ACTIVITY:
Each record below is to be output with no change at all.

DATA IN THIS EXERCISE:
----
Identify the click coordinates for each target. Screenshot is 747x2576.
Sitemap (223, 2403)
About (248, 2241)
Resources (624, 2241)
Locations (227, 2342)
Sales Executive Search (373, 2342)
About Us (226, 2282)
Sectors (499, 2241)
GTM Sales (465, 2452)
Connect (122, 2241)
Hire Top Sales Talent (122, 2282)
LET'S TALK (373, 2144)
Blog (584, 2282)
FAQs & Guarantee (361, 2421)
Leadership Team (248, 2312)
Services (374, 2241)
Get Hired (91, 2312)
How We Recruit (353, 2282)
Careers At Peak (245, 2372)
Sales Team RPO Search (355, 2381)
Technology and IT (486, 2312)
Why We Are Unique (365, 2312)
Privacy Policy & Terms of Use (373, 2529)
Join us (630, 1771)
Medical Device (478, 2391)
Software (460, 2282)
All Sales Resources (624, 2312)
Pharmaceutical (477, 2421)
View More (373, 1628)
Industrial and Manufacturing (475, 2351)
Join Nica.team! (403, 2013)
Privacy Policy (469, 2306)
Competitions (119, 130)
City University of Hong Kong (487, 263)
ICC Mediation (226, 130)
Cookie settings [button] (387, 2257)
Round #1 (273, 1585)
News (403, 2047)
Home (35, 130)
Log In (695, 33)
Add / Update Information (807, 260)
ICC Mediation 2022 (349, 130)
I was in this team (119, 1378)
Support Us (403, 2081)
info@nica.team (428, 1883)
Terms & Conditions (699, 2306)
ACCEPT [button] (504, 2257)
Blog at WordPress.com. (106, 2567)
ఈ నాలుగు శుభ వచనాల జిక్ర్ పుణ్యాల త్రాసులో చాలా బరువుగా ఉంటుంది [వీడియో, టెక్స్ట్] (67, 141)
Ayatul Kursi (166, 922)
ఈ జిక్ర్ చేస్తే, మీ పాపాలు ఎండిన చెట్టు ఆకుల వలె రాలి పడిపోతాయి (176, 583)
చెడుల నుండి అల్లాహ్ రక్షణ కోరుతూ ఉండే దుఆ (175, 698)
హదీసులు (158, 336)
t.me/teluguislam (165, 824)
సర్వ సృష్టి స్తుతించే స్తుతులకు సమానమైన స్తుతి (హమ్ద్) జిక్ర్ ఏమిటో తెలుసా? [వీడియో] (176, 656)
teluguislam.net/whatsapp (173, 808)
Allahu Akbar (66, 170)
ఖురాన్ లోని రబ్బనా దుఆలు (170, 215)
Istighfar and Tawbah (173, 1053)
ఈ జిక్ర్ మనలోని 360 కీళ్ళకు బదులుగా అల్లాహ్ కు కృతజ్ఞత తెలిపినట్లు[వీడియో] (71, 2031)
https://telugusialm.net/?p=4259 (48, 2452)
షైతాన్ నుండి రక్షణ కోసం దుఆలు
----
RESPONSE TO THE EXERCISE:
Identify the click coordinates for each target. Screenshot is 747x2576.
Sitemap (223, 2403)
About (248, 2241)
Resources (624, 2241)
Locations (227, 2342)
Sales Executive Search (373, 2342)
About Us (226, 2282)
Sectors (499, 2241)
GTM Sales (465, 2452)
Connect (122, 2241)
Hire Top Sales Talent (122, 2282)
LET'S TALK (373, 2144)
Blog (584, 2282)
FAQs & Guarantee (361, 2421)
Leadership Team (248, 2312)
Services (374, 2241)
Get Hired (91, 2312)
How We Recruit (353, 2282)
Careers At Peak (245, 2372)
Sales Team RPO Search (355, 2381)
Technology and IT (486, 2312)
Why We Are Unique (365, 2312)
Privacy Policy & Terms of Use (373, 2529)
Join us (630, 1771)
Medical Device (478, 2391)
Software (460, 2282)
All Sales Resources (624, 2312)
Pharmaceutical (477, 2421)
View More (373, 1628)
Industrial and Manufacturing (475, 2351)
Join Nica.team! (403, 2013)
Privacy Policy (469, 2306)
Competitions (119, 130)
City University of Hong Kong (487, 263)
ICC Mediation (226, 130)
Cookie settings [button] (387, 2257)
Round #1 (273, 1585)
News (403, 2047)
Home (35, 130)
Log In (695, 33)
Add / Update Information (807, 260)
ICC Mediation 2022 (349, 130)
I was in this team (119, 1378)
Support Us (403, 2081)
info@nica.team (428, 1883)
Terms & Conditions (699, 2306)
ACCEPT [button] (504, 2257)
Blog at WordPress.com. (106, 2567)
ఈ నాలుగు శుభ వచనాల జిక్ర్ పుణ్యాల త్రాసులో చాలా బరువుగా ఉంటుంది [వీడియో, టెక్స్ట్] (67, 141)
Ayatul Kursi (166, 922)
ఈ జిక్ర్ చేస్తే, మీ పాపాలు ఎండిన చెట్టు ఆకుల వలె రాలి పడిపోతాయి (176, 583)
చెడుల నుండి అల్లాహ్ రక్షణ కోరుతూ ఉండే దుఆ (175, 698)
హదీసులు (158, 336)
t.me/teluguislam (165, 824)
సర్వ సృష్టి స్తుతించే స్తుతులకు సమానమైన స్తుతి (హమ్ద్) జిక్ర్ ఏమిటో తెలుసా? [వీడియో] (176, 656)
teluguislam.net/whatsapp (173, 808)
Allahu Akbar (66, 170)
ఖురాన్ లోని రబ్బనా దుఆలు (170, 215)
Istighfar and Tawbah (173, 1053)
ఈ జిక్ర్ మనలోని 360 కీళ్ళకు బదులుగా అల్లాహ్ కు కృతజ్ఞత తెలిపినట్లు[వీడియో] (71, 2031)
https://telugusialm.net/?p=4259 (48, 2452)
షైతాన్ నుండి రక్షణ కోసం దుఆలు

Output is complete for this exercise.